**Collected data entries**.
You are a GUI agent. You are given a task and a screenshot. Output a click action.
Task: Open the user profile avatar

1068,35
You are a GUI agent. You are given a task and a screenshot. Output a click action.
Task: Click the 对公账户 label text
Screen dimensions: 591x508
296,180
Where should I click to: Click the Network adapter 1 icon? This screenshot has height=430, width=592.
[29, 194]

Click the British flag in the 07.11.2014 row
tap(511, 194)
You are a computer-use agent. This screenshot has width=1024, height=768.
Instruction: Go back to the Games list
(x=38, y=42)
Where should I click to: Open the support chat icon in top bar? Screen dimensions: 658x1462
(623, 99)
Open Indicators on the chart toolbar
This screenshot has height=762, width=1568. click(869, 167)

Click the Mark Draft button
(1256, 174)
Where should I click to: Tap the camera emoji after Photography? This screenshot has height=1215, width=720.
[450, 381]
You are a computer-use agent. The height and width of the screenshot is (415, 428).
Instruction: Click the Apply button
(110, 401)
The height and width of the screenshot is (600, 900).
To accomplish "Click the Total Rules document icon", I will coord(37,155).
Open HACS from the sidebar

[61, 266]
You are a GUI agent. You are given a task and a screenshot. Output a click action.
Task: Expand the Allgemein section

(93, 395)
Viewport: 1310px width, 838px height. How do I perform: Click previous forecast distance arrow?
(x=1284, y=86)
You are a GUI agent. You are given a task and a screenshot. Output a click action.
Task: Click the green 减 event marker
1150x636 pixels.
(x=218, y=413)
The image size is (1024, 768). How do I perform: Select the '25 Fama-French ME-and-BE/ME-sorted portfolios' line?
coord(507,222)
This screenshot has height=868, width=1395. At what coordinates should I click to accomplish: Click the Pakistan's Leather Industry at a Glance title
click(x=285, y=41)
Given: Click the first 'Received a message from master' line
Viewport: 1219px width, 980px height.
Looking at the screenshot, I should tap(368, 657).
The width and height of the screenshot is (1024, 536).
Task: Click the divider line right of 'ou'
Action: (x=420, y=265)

**WHAT YOU HAVE TO DO**.
What is needed is an exact transcription of all the data.

**OUTPUT FOR THIS EXERCISE**.
You are a GUI agent. You are given a task and a screenshot. Output a click action.
Task: Open the user profile avatar

1068,35
You are a GUI agent. You are given a task and a screenshot. Output a click action.
Task: Click the 对公账户 label text
Screen dimensions: 591x508
296,180
Where should I click to: Click the Network adapter 1 icon? This screenshot has height=430, width=592.
[29, 194]

Click the British flag in the 07.11.2014 row
tap(511, 194)
You are a computer-use agent. This screenshot has width=1024, height=768.
Instruction: Go back to the Games list
(x=38, y=42)
Where should I click to: Open the support chat icon in top bar? Screen dimensions: 658x1462
(623, 99)
Open Indicators on the chart toolbar
This screenshot has height=762, width=1568. click(869, 167)

Click the Mark Draft button
(1256, 174)
Where should I click to: Tap the camera emoji after Photography? This screenshot has height=1215, width=720.
[450, 381]
You are a computer-use agent. The height and width of the screenshot is (415, 428).
Instruction: Click the Apply button
(110, 401)
The height and width of the screenshot is (600, 900).
To accomplish "Click the Total Rules document icon", I will coord(37,155).
Open HACS from the sidebar

[61, 266]
You are a GUI agent. You are given a task and a screenshot. Output a click action.
Task: Expand the Allgemein section

(93, 395)
Viewport: 1310px width, 838px height. How do I perform: Click previous forecast distance arrow?
(x=1284, y=86)
You are a GUI agent. You are given a task and a screenshot. Output a click action.
Task: Click the green 减 event marker
1150x636 pixels.
(x=218, y=413)
The image size is (1024, 768). How do I perform: Select the '25 Fama-French ME-and-BE/ME-sorted portfolios' line?
coord(507,222)
This screenshot has height=868, width=1395. At what coordinates should I click to accomplish: Click the Pakistan's Leather Industry at a Glance title
click(x=285, y=41)
Given: Click the first 'Received a message from master' line
Viewport: 1219px width, 980px height.
Looking at the screenshot, I should tap(368, 657).
The width and height of the screenshot is (1024, 536).
Task: Click the divider line right of 'ou'
Action: (x=420, y=265)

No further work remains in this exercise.